Because the "public" salt is individually generated for each hashed password one cannot "simply" generate a rainbow table and brute-force all your hashed passwords at once. For each hashed password the attacker would have to generate an own, unique rainbow table because of the unique "public" salt. So far you do not need to put an extra salt into the database.
To make your stored hashed passwords even more secure you can furthermore add a "private" salt that should be stored anywhere else - as long as not in the database. By using a "private" salt you could protect the hashed passwords against a brute-force rainbow-table attack, because the attacker does not know the "private" salt and cannot gain the "private" salt from the database entries.

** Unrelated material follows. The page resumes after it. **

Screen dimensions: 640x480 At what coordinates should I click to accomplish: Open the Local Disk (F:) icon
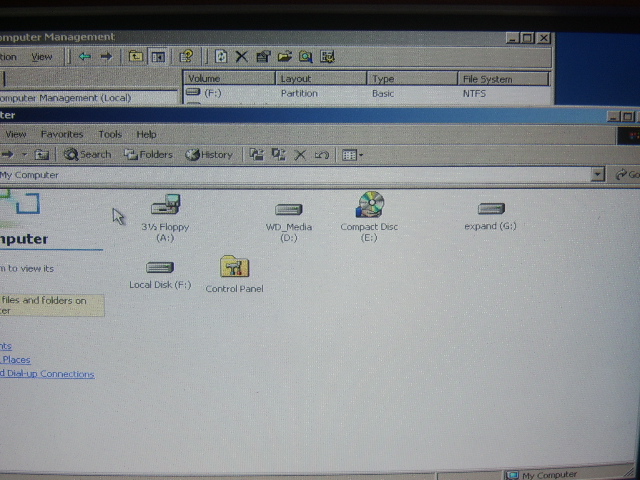click(x=160, y=268)
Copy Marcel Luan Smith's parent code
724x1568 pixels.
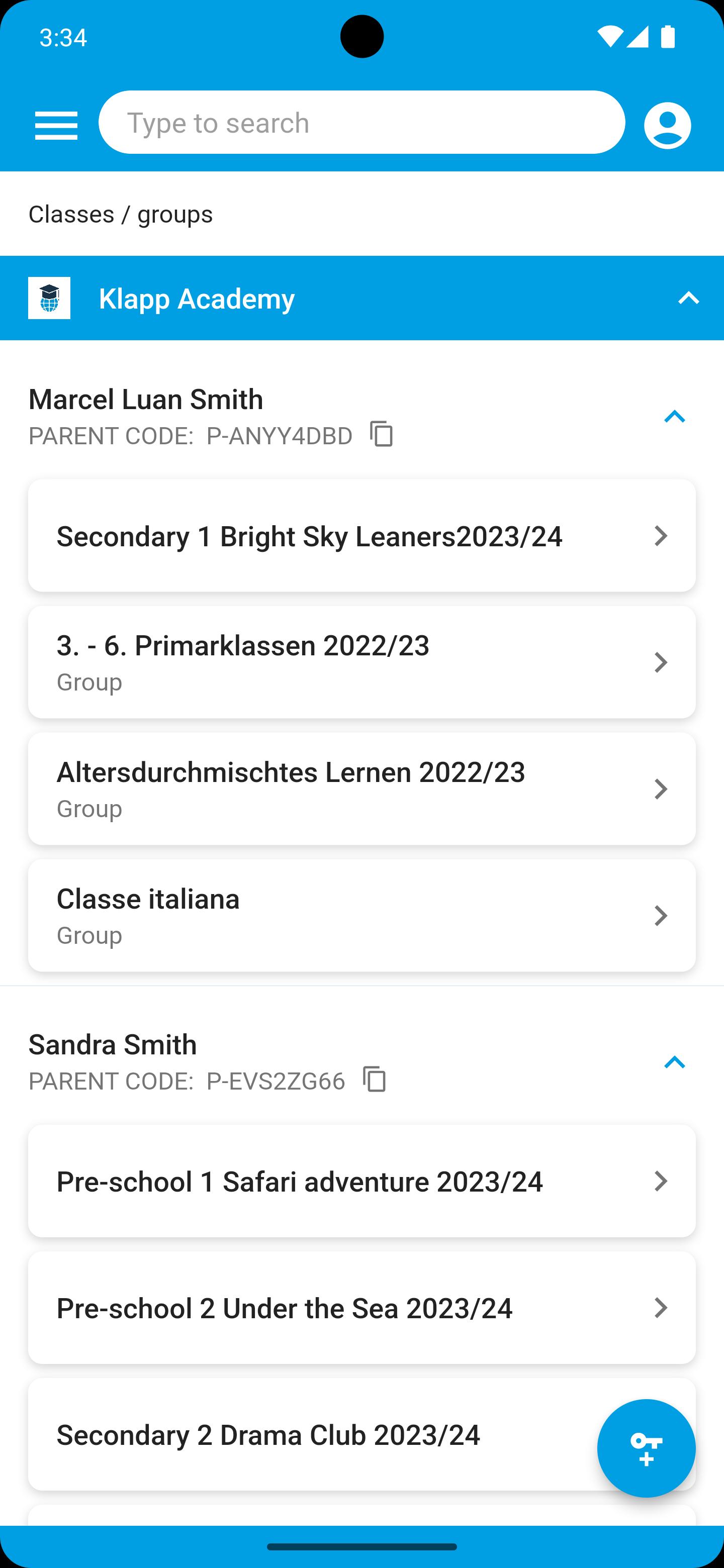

This is a very basic example how to create a PasswordService that utilizes a "private" salt provided as a constant string and that works as CredentialsMatcher:
public class MyPrivateSaltingPasswortService extends DefaultPasswordService
{
public MyPrivateSaltingPasswortService()
{
super();
HashService service = getHashService();
if (service instanceof DefaultHashService)
{
((DefaultHashService) service).setPrivateSalt(
new SimpleByteSource("MySuperSecretPrivateSalt"));
}
}
}
you then could use your own implementation in shiro.ini:
[main]
saltedService = com.mycompany.MyPrivateSaltingPasswortService
matcher = org.apache.shiro.authc.credential.PasswordMatcher
matcher.passwordService = $saltedService
realm.credentialsMatcher = $matcher
This example was created using shiro-1.2.2
I change my type for the save of my salt. Now I'm using a byte[] instead of a String.
ByteSource salt = randomNumberGenerator.nextBytes(32);
byte[] byteTabSalt = salt.getBytes();
And I stock the byteTabSalt in my database.